Through a series of blog posts (part 1, part 2, part 3), I've attempted a perhaps futile effort to try to explain p-values. Not to define them -- I think that's largely an objective without a purpose -- but to explain them. I'll assume you (mostly) understand the previous post for the purposes of this more advanced discussion. While the previous post was largely intended for those who just sometimes encounter p-values, this post is aimed more at those who use them.

First, let me summarize a few key points from earlier:

  • A p-value is a way of communicating the robustness a scientific finding.

  • The lower the p-value, the lower the risk that the scientific finding is a false positive.

  • The p-value is not, however, the probability that the finding is a false positive.
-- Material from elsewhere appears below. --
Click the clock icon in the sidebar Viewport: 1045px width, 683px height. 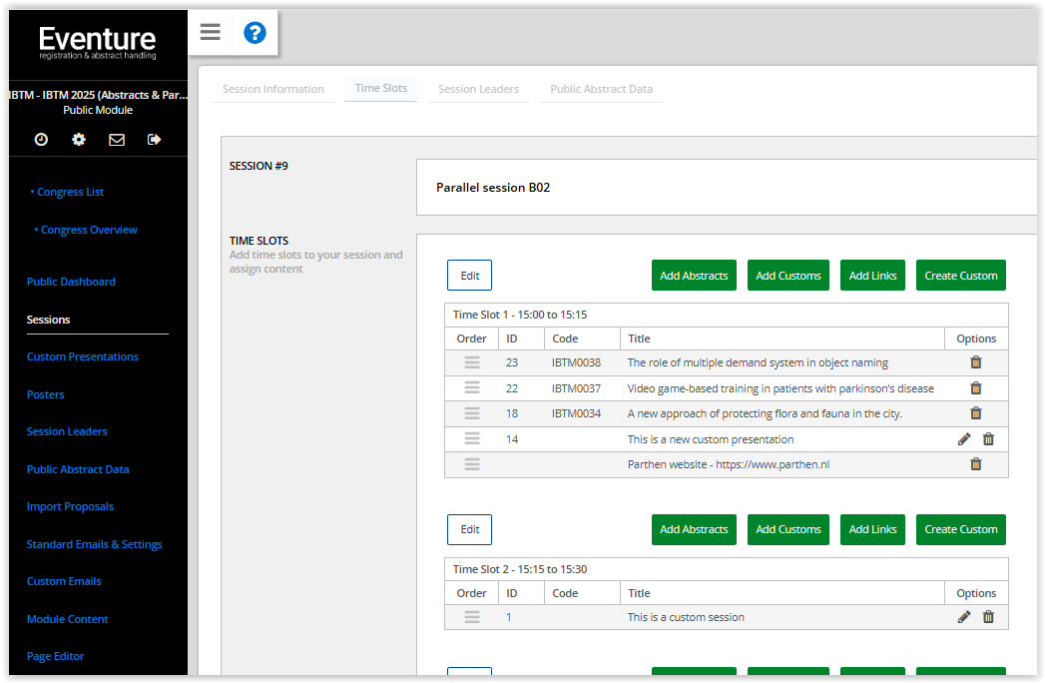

  • The null hypothesis (Ho) is a model of the baseline scenario.

  • Interesting potential findings are set to zero and only currently known or expected variation is included in Ho.

  • Observed data (from an experiment) is compared to expected baseline data (from Ho) at a predefined level of stringency.

  • Specifically, a p-value is calculated and checked against alpha (the level of stringency).

  • If p > alpha, you fail to reject Ho. This suggests your data is just a result of expected variation, or noise.

  • If p < alpha, you reject Ho. This suggests your data is the result of some new effect or pattern.

  • P-values are not the be-all and end-all of scientific robustness.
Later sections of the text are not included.